The socket type is PUB and the address must be a valid ZeroMQ socket address. Each PUB notification has a topic and body, where the header corresponds to the notification type. For instance, for the notification -zmqpubhashtx the topic is hashtx (no null terminator) and the body is the hexadecimal transaction hash (32 bytes).

📘

The same address can be used in more than one notification.

ZeroMQ endpoint specifiers for TCP (and others) are documented in the ZeroMQ API.

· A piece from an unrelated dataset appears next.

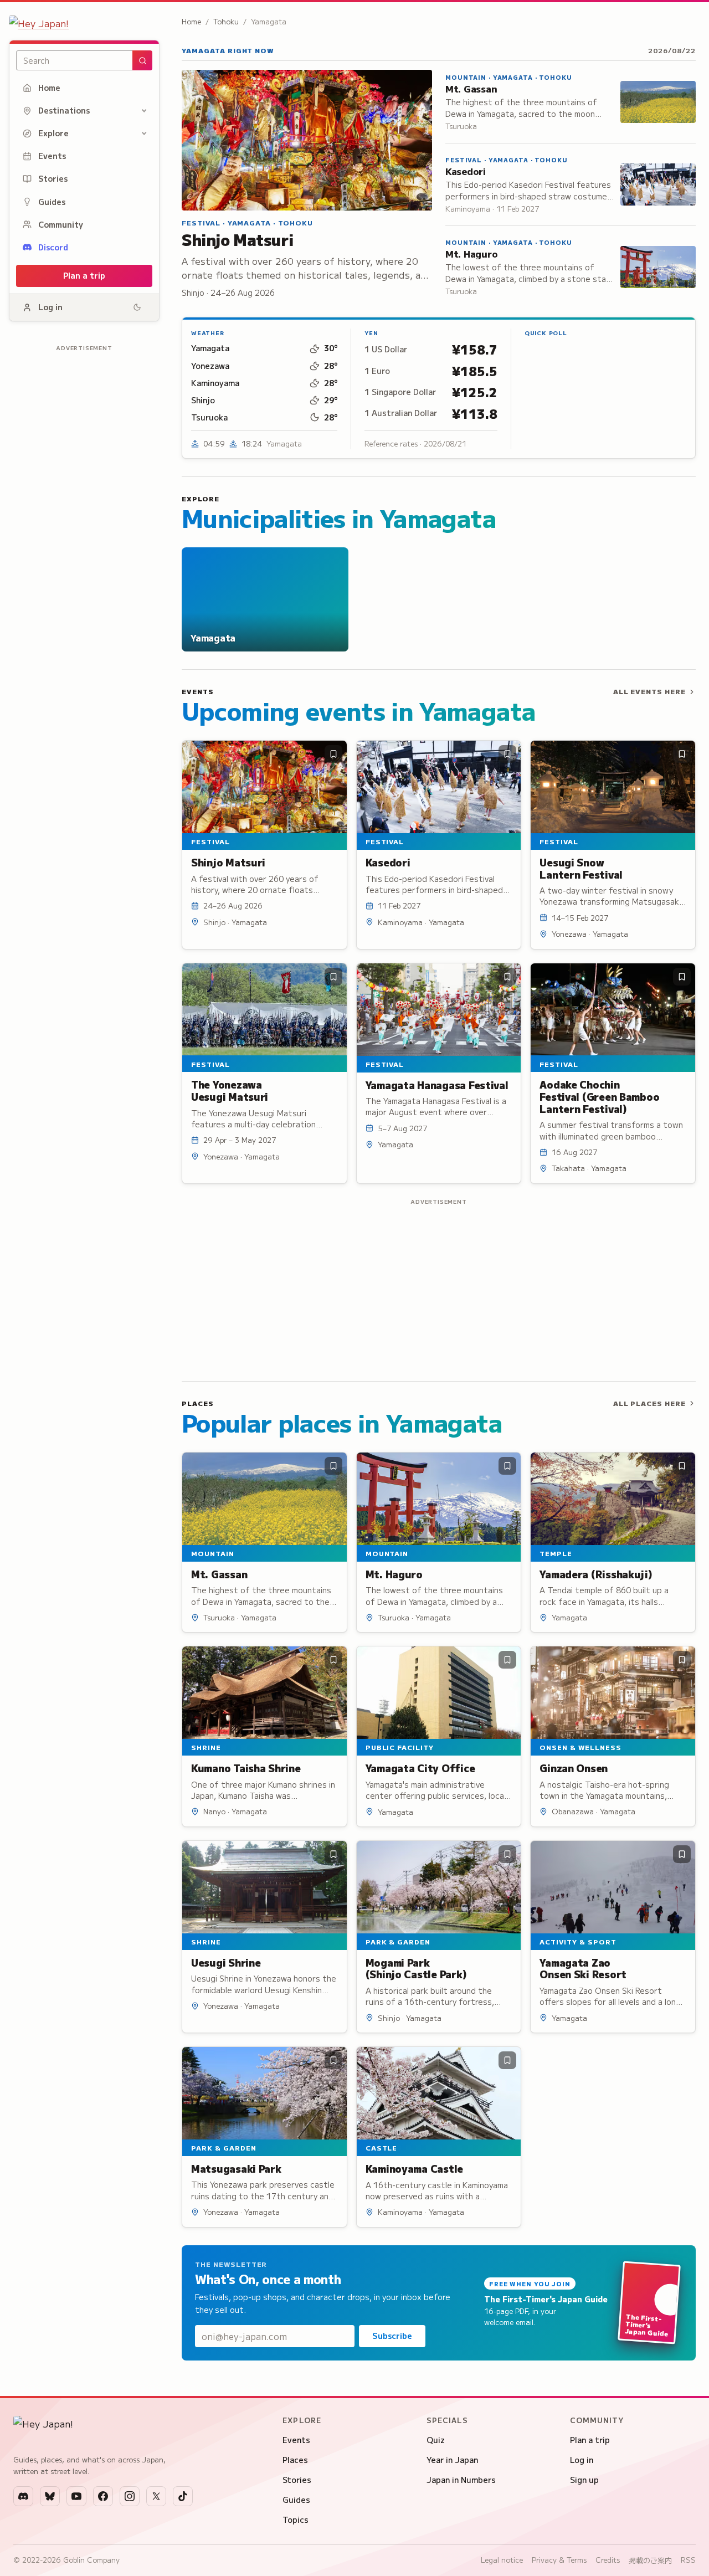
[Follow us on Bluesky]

Client side, then, the ZeroMQ subscriber socket must have the ZMQ_SUBSCRIBE option set to one or either of these prefixes (for instance, just hash); without doing so will result in no messages arriving. Please see the Dash Core repository for a working example.

Notes#

From the perspective of dashd, the ZeroMQ socket is write-only; PUB sockets don’t even have a read function. Thus, there is no state introduced into dashd directly. Furthermore, no information is broadcast that wasn’t already received from the public P2P network.

No authentication or authorization is done on connecting clients; it is assumed that the ZeroMQ port is exposed only to trusted entities, using other means such as firewalling.

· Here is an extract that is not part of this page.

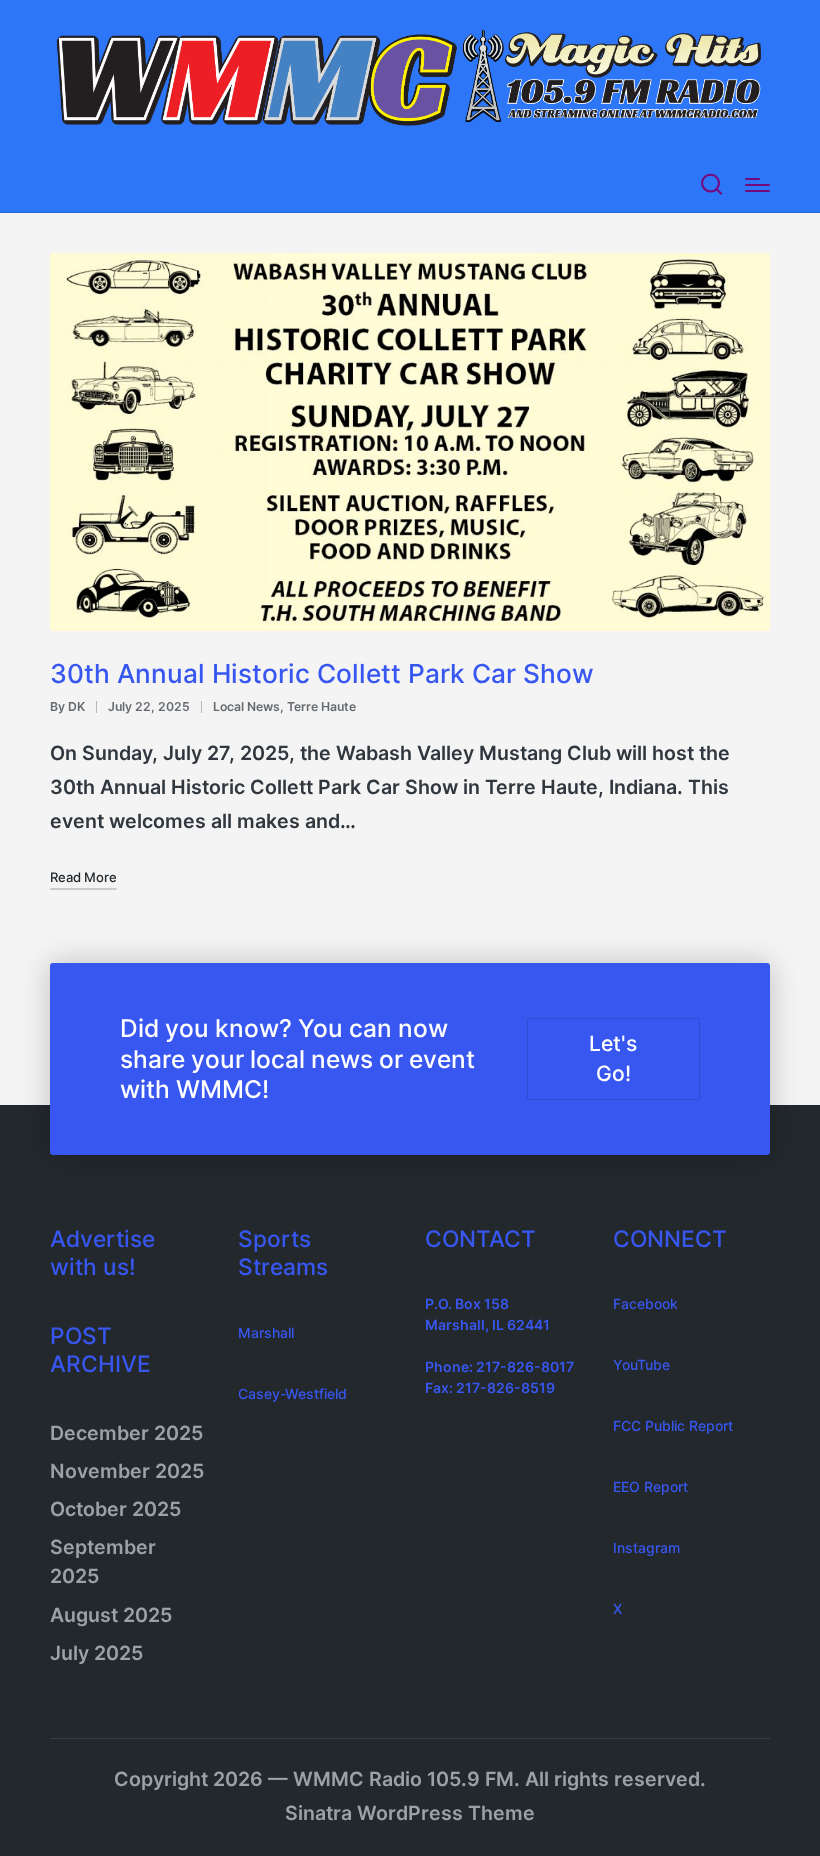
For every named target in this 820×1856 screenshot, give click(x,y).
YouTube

Note that when the block chain tip changes, a reorganisation may occur and just the tip will be notified. It is up to the subscriber to retrieve the chain from the last known block to the new tip.

There are several possibilities that ZMQ notification can get lost during transmission depending on the communication type your are using. Dashd appends an up-counting sequence number to each notification which allows listeners to detect lost notifications.